Keren we voor een moment terug naar de Schrift. Wat zien we daar ten aanzien van die eenheid?
| |
| |
Allereerst de stellingname van Christus, van het geloof, dat het koninkrijk Gods onder ons gekomen is, en van de andere kant de oerkerk, die niets ziet. En die dan, naar gelang van haar instelling, zich ervan gaat overtuigen, dat het Rijk er toch is, dat die eenheid van de twaalf stammen in de Heer toch aanwezig is, al is dat Rijk anders dan de restauratie waar zij vol van waren geweest. Dus toch een Messiaans Rijk, toch eenheid.
Ook deze eenheidsgedachte blijft in de ervaring van de gelovige steeds gebonden aan zijn wereld. Vandaar de Grieks-Romeinse vermassivering, de civitas-gedachte tijdens Augustinus, het Rooms Keizerrijk van de vroege middeleeuwen, telkens naar de horizon waarover de mens beschikt. Maar ook moet telkens het besef doorbreken, dat het Rijk deze tijdgebonden theologie (zelfs die van de Schrift) doorbreekt en overstijgt. En dat we telkens aan uittocht moeten doen.
Moet er nu eerst weer een zichtbare organisatie komen die de eenheid van de Kerk aangeeft, eerdat we samen aan tafel mogen? M.a.w. is de eucharistische gemeenschap een teken van bestaande eenheid, of een opdracht om te komen tot eenheid?

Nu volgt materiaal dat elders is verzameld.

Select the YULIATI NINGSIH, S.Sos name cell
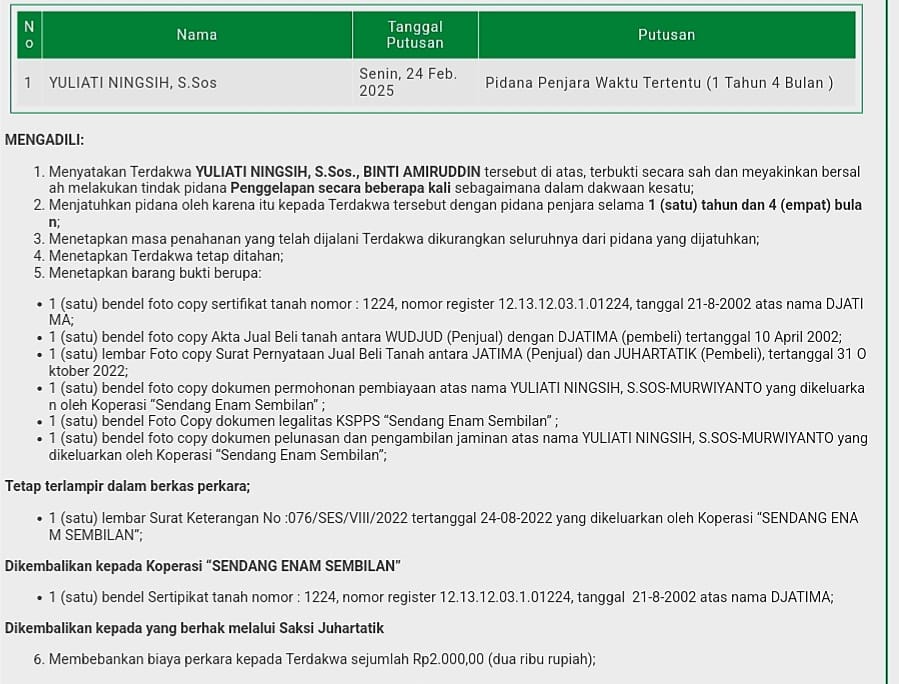 133,83
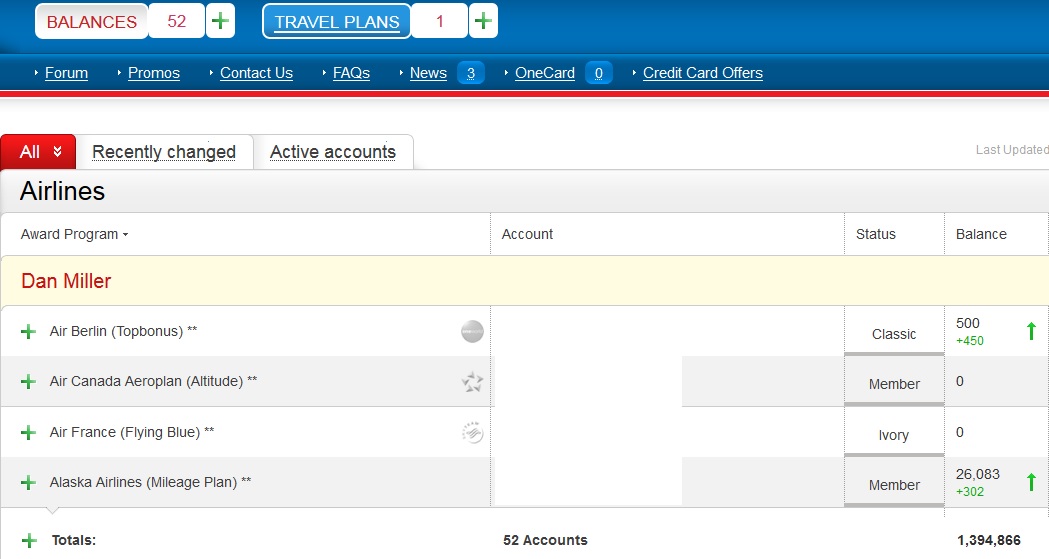This screenshot has height=559, width=1049.
Task: Click the green plus next to Balances
Action: [x=220, y=21]
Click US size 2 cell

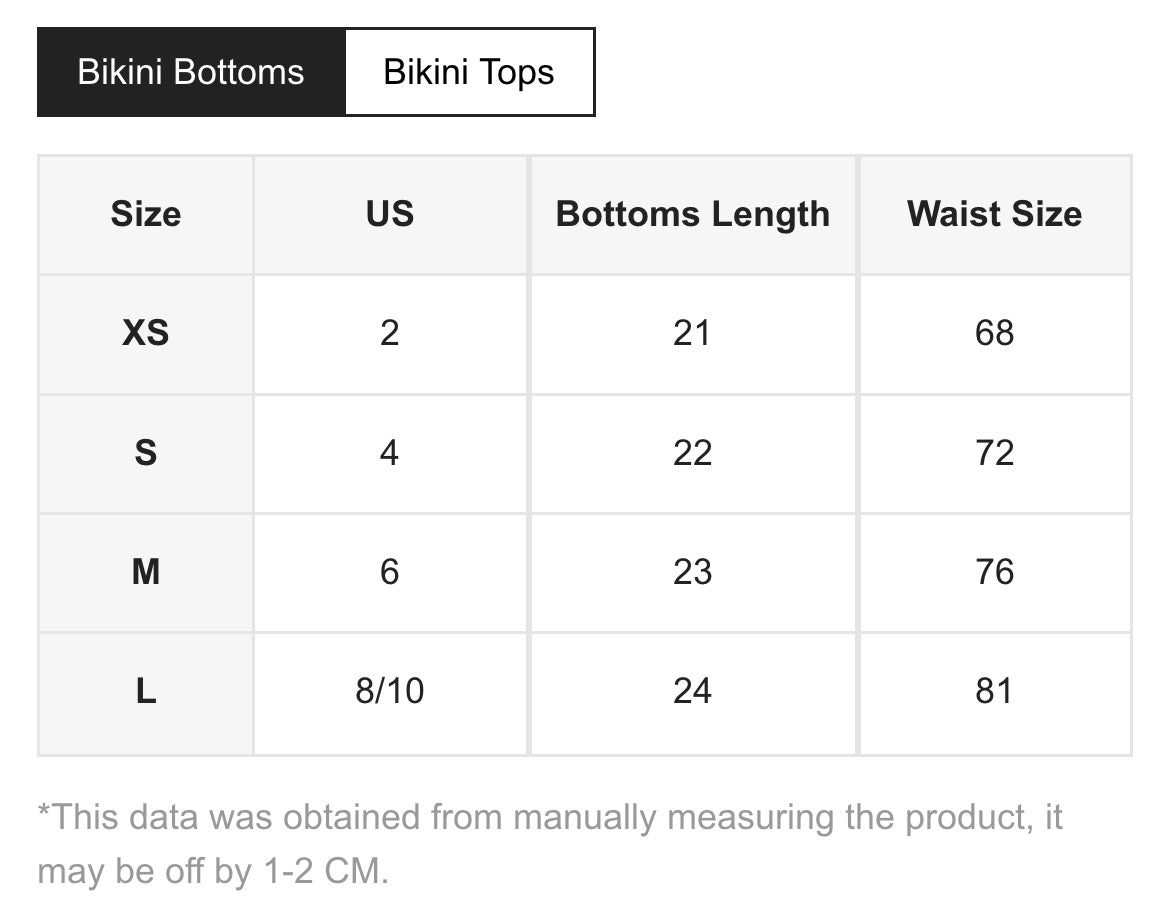pyautogui.click(x=390, y=333)
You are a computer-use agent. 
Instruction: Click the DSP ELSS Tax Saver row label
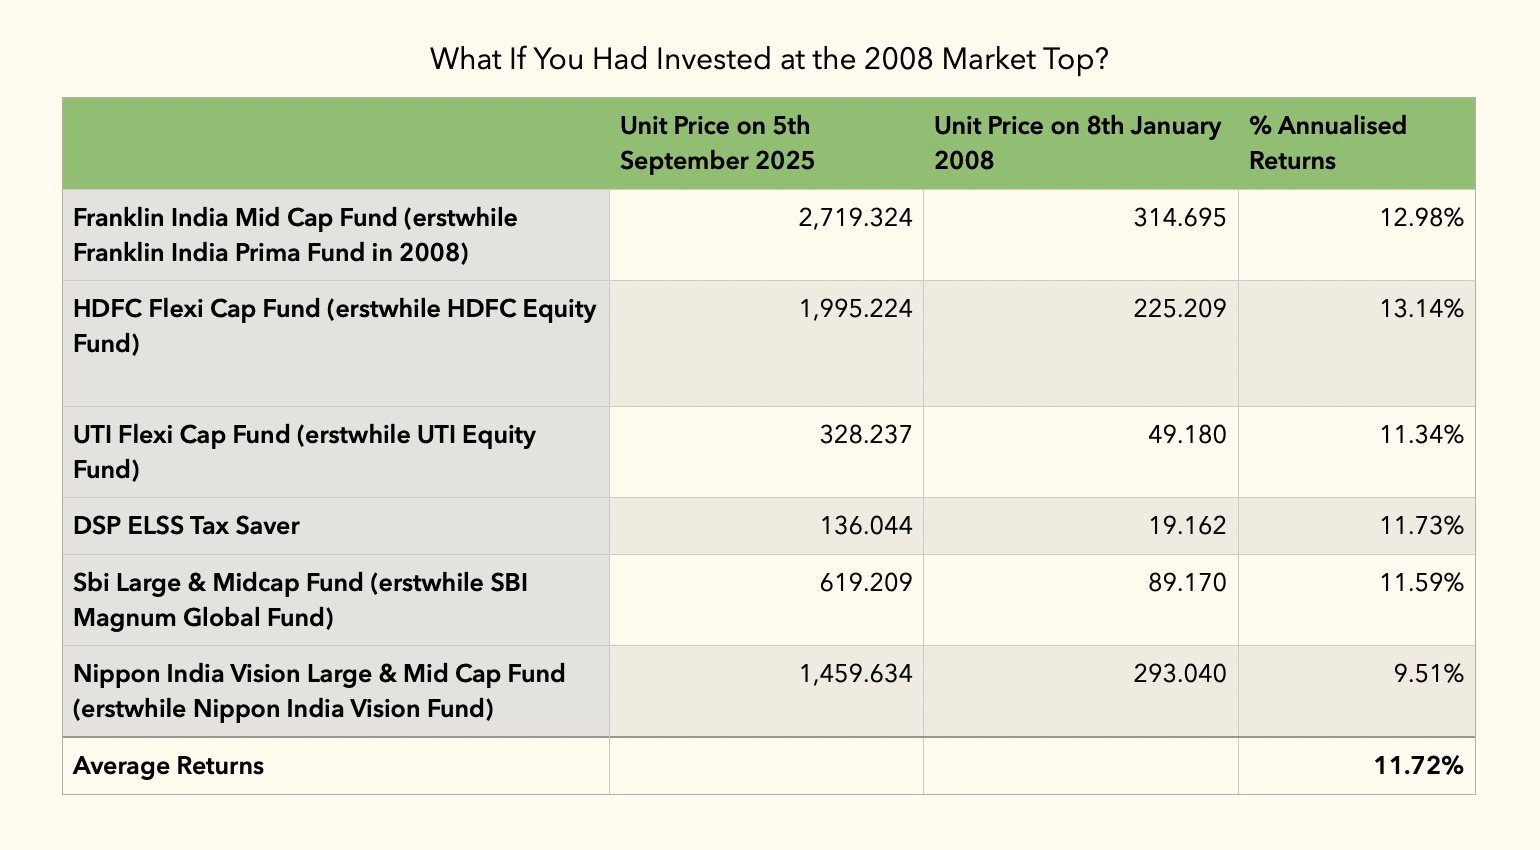click(186, 526)
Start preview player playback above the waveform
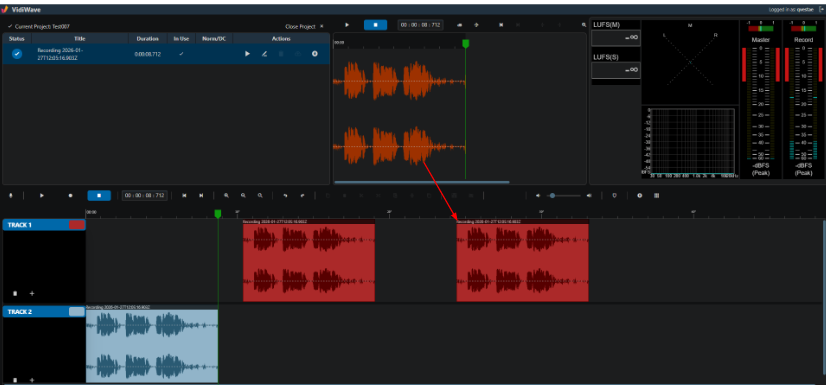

Een rare vraag: De eenheid bestaat, in zoverre het de Heer, de Geest is, die één maakt. Die eenheid blijft van het eschaton, zoals dat reeds in de Schrift naar voren komt. Wij hebben er slechts van te getuigen en ernaar te leven in deze saeculum. Aan deze wijze van zichtbaarmaken schort het reeds negentien eeuwen, en desondanks blijft het onze taak.
Dit was reeds het geval in de apostolische tijd. De maaltijd, als teken van eenheid in de Heer, van de aanwezigheid van de Heer, van de Geest, was toen nog geen teken van iets wat zo massief geworden is als ons begrip: de ene Kerk. Er waren moeilijkheden te over: de vraag of ze een eigen godsdienst waren of moesten worden. Of moesten ze trouw blijven aan de synagoga? De verhouding tussen de twaalf (exponenten van het Judaisch Christendom) en de zeven (het Hellenisme vertegenwoordigend) en later met Paulus. Kortom een profetisch eschatologisch gebaar als de Eucharistie is nooit gebaseerd geweest op een massief, juridisch gestructureerde zichtbaar hanteerbare werkelijkheid. Ik ben zelfs bang dat dit tegen het geloof is.
Dit wil niet zeggen dat we niet de taak zouden hebben, dit Koninkrijk Gods in onze tijd uit te werken. Deze taak heeft elke eeuw, maar daar moeten we deze maaltijd niet voor verdichten.
Moet dan deze maaltijd aan geen enkele voorwaarde voldoen?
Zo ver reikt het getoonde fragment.